The attributable share calculation
For each flat in a block, the PV requirement is calculated as 40% of the flat's notional ground floor area — calculated by dividing the building's total roof area by the number of dwellings. This typically produces a much smaller per-flat requirement than for a house, because the roof is shared.
Where the PV is physically located
A communal roof array, sized to meet the aggregated requirement across all flats in the block, with electricity allocated either through embedded supply, communal meter or PPA. The flats themselves get the SAP/HEM credit on a pro-rata basis.

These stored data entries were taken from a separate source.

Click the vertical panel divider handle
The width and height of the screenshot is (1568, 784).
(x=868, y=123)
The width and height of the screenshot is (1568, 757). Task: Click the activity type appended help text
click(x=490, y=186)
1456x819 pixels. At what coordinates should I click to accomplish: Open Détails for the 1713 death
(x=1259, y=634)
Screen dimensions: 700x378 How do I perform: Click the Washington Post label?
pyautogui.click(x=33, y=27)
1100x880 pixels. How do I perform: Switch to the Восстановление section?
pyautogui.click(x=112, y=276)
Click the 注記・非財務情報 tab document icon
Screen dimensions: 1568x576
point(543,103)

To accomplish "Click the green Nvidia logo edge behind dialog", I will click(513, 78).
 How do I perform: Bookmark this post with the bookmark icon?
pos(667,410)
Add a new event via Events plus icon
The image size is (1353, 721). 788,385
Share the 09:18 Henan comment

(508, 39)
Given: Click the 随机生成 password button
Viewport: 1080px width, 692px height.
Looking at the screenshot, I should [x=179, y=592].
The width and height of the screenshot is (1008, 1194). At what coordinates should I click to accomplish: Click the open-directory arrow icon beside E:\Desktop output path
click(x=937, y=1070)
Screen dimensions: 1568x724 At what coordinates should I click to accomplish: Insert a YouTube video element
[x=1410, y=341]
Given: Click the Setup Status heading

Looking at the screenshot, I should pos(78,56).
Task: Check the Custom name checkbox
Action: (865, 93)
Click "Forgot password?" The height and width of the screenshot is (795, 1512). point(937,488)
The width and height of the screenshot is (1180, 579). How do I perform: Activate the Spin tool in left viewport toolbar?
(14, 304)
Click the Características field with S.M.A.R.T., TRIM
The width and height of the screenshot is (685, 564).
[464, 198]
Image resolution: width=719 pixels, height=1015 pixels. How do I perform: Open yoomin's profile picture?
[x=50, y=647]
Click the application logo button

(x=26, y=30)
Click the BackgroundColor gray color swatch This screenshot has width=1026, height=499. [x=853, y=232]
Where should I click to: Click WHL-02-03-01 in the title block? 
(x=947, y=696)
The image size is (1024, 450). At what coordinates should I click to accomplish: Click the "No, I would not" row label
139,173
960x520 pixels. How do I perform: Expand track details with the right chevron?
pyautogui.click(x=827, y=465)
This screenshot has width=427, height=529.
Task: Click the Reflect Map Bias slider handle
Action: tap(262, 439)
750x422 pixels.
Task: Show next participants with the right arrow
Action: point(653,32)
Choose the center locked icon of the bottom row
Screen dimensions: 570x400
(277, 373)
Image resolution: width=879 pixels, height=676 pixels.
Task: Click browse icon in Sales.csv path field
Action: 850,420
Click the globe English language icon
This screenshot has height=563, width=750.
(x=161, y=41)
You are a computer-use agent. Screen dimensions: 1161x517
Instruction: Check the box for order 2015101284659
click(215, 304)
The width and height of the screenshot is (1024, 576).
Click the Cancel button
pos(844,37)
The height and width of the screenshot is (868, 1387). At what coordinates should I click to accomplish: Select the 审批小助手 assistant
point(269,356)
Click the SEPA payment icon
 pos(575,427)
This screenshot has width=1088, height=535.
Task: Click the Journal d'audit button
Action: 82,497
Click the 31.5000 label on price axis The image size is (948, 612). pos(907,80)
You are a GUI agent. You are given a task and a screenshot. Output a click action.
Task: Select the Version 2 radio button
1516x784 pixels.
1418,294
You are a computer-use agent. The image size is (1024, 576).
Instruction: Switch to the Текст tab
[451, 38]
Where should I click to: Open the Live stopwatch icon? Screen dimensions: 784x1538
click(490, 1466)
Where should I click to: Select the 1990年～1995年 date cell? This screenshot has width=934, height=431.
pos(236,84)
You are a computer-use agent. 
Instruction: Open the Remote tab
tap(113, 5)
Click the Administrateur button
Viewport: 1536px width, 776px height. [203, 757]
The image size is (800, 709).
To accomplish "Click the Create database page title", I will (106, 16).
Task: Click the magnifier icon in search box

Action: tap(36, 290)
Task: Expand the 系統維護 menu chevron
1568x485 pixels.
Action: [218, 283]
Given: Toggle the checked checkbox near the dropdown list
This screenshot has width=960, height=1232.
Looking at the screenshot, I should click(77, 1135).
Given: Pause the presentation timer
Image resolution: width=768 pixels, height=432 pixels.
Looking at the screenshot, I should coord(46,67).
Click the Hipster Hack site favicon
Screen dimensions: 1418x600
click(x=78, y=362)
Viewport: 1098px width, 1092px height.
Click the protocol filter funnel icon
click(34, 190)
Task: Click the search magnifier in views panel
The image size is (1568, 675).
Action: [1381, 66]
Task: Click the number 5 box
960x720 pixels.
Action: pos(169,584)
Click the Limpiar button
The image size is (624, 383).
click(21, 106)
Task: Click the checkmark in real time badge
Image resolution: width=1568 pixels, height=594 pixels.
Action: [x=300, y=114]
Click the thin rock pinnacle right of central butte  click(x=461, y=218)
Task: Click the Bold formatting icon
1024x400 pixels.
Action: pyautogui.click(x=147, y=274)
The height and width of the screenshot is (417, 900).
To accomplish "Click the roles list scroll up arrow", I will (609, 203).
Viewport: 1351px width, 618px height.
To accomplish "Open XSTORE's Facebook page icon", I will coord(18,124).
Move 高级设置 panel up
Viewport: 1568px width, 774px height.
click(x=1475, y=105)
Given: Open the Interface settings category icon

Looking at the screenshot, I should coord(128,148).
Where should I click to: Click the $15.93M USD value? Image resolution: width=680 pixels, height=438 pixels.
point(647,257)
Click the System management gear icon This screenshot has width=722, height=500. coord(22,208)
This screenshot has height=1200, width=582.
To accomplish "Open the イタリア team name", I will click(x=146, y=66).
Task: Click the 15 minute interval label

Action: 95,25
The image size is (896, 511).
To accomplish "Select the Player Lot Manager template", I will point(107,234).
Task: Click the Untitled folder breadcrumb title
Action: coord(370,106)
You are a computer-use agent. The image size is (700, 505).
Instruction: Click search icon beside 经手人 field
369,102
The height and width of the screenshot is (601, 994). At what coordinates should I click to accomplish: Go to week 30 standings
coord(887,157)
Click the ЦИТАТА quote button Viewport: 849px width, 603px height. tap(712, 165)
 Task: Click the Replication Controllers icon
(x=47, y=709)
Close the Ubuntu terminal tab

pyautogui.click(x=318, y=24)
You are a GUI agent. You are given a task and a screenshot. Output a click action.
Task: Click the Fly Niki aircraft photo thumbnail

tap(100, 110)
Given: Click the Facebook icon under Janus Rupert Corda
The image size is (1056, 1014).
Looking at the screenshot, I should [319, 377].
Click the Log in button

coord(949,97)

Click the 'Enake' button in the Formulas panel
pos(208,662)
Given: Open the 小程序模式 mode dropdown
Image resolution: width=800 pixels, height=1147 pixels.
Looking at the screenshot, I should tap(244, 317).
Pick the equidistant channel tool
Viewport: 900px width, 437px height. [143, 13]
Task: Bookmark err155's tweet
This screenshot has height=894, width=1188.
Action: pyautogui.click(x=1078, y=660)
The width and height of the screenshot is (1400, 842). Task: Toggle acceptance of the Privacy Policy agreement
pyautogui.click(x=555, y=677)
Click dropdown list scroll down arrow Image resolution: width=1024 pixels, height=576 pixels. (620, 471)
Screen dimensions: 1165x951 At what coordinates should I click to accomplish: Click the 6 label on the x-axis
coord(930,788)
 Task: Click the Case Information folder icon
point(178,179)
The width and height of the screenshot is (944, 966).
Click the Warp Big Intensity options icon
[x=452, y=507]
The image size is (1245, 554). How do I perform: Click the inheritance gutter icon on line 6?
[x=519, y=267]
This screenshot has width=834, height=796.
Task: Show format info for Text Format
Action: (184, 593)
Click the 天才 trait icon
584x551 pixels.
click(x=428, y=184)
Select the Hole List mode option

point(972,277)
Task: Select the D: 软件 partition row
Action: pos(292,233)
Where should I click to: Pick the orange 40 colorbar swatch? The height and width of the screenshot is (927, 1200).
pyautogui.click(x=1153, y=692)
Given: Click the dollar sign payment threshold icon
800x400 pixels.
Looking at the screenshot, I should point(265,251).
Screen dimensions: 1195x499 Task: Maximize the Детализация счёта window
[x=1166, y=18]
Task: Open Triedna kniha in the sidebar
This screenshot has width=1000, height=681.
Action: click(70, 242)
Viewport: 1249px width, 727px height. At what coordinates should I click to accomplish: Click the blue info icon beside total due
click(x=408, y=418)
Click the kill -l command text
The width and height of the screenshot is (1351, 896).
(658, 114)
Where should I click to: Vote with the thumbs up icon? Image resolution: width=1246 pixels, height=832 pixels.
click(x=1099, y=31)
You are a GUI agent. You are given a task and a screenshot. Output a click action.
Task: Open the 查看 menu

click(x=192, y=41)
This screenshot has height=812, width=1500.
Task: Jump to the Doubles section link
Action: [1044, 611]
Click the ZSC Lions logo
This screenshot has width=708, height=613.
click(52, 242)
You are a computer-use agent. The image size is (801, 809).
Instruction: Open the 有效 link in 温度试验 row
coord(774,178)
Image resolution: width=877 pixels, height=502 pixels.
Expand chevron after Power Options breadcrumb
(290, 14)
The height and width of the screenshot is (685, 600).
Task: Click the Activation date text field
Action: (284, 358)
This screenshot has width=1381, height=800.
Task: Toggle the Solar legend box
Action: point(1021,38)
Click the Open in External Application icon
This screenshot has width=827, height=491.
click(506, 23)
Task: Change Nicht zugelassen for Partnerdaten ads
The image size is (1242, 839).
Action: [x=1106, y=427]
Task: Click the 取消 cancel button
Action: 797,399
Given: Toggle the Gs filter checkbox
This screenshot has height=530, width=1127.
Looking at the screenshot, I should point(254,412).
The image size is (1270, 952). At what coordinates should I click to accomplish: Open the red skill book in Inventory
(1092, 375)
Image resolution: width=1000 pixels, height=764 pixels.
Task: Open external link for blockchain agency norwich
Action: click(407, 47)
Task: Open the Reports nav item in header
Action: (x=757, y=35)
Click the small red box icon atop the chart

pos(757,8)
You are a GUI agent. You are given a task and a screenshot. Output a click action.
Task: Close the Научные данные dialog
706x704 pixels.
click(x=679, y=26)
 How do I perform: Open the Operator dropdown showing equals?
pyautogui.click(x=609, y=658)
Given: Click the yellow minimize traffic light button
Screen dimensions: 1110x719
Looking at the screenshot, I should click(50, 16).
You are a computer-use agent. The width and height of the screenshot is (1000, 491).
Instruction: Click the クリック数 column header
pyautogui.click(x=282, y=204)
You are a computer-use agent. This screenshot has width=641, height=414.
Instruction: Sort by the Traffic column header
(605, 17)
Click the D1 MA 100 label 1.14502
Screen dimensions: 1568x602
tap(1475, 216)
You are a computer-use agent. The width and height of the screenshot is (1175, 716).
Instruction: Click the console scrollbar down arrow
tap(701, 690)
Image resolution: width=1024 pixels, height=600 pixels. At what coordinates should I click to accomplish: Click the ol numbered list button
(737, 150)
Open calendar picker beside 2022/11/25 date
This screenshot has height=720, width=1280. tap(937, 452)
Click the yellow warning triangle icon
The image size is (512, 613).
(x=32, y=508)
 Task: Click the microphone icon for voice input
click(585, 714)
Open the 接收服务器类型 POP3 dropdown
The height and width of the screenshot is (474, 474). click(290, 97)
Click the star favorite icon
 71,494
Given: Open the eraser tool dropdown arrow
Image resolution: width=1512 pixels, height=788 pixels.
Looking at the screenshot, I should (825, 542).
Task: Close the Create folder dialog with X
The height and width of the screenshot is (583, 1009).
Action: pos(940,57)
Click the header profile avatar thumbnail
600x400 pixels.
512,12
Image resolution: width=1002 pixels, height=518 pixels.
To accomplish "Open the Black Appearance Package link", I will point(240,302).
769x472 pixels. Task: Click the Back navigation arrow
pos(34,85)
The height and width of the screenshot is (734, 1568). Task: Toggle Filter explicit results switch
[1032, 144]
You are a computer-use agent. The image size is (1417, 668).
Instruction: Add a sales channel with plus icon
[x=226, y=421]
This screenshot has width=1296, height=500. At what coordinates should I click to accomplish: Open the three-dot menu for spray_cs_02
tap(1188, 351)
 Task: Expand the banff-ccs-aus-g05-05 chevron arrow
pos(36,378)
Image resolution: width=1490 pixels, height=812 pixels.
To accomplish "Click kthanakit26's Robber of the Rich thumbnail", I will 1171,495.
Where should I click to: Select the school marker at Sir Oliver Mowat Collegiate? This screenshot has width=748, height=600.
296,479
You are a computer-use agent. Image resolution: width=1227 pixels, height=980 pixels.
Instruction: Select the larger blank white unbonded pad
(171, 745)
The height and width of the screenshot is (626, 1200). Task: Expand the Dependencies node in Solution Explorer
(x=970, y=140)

Higher-Risk Buildings (HRB) over 18 m
For HRB (blocks over 18 m), Approved Document L 2026 acknowledges that rooftop PV split many ways produces minimal per-dwelling benefit and may not be economically viable. HRB provisions allow a "reasonable" array (typically dimensioned for communal landlord supply rather than to dwelling-attributable shares) with the residual savings credited through tighter fabric.
BTR and PRS implications
Build-to-Rent and Private Rented Sector developments often have unified ownership of common parts, simplifying solar PV ownership. PPA models — operator owns the array and sells electricity to tenants — work well for BTR but require careful tenancy agreement drafting.
Heat networks and flats
Most large blocks of flats use heat networks (district heating or block-scale CHP) rather than per-dwelling heat pumps. Heat networks meeting the Heat Network Technical Assurance Scheme (HNTAS) standard count as compliant FHS heating systems.